Cllr Marcus added that he works with the Conservative Women’s Organisation to try to get more women into politics.

His comments came as the Labour candidacy battle hots up, with a final decision due on July 14.

Ms Jackson, who is standing down at the 2015 election, dismissed Mr Marcus’s remarks as just “another example” of the Conservatives “dragging their heels in opposing this kind of prejudice against women candidates”.

Referring to her own electoral record, she added: “I can well understand his anxiety – it’s a woman representing my party who has defeated his party five times in general elections.”

But some women’s groups were reluctant to support the measure.
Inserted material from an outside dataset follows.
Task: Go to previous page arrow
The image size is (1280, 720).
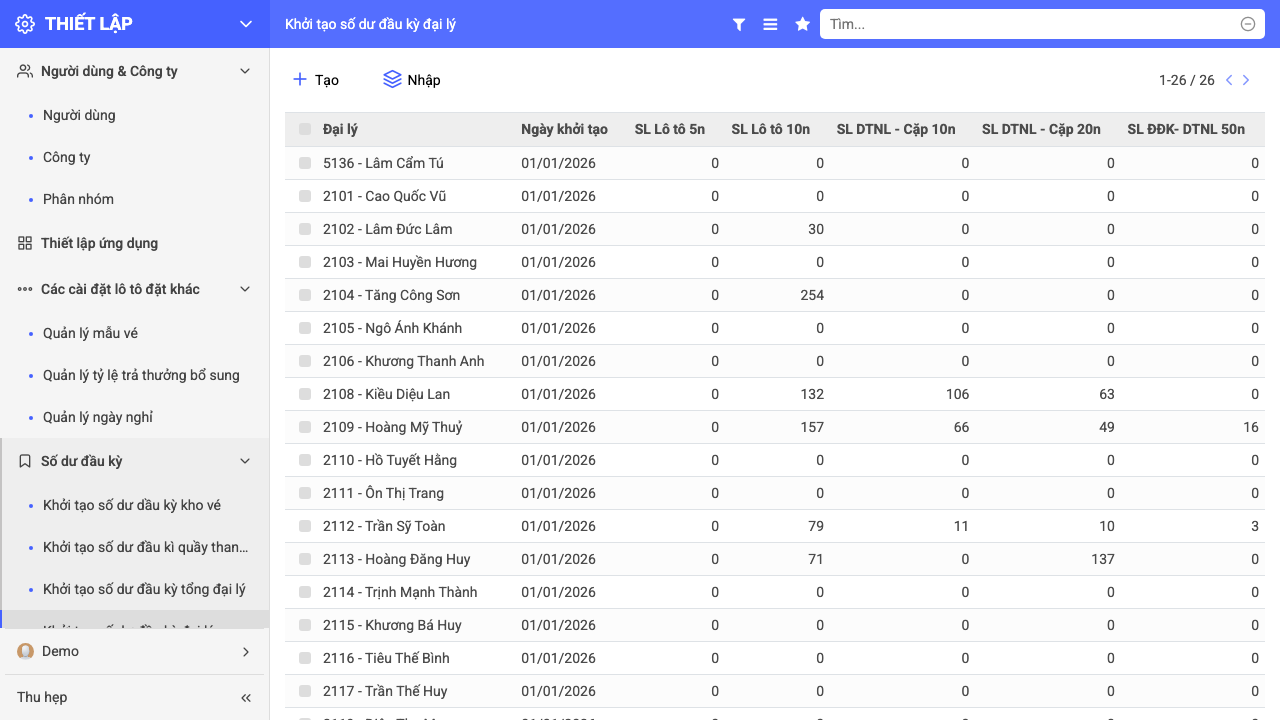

Claire Glasman of Winvisible, a Kentish Town-based organisation that fights for women with disabilities, said: “We would like to support women-only shortlists, but the sad reality is that many of the policies that hit women hardest are coming from women in Parliament.”

Meanwhile, Mike Katz, a Labour councillor representing Kilburn ward, admitted he would have been a candidate if allowed.

“On a personal level, I was disappointed,” he said. “But I understand the party’s decision.”

Some 31 per cent of Labour MPs are women, while that figure is 16 per cent for the Conservatives.

Labour has vowed to use all-women shortlists in about 50 per cent of main target seats and in many constituencies it already holds, such as Hampstead and Kilburn.

Labour will defend a majority of just 42 votes in the constituency.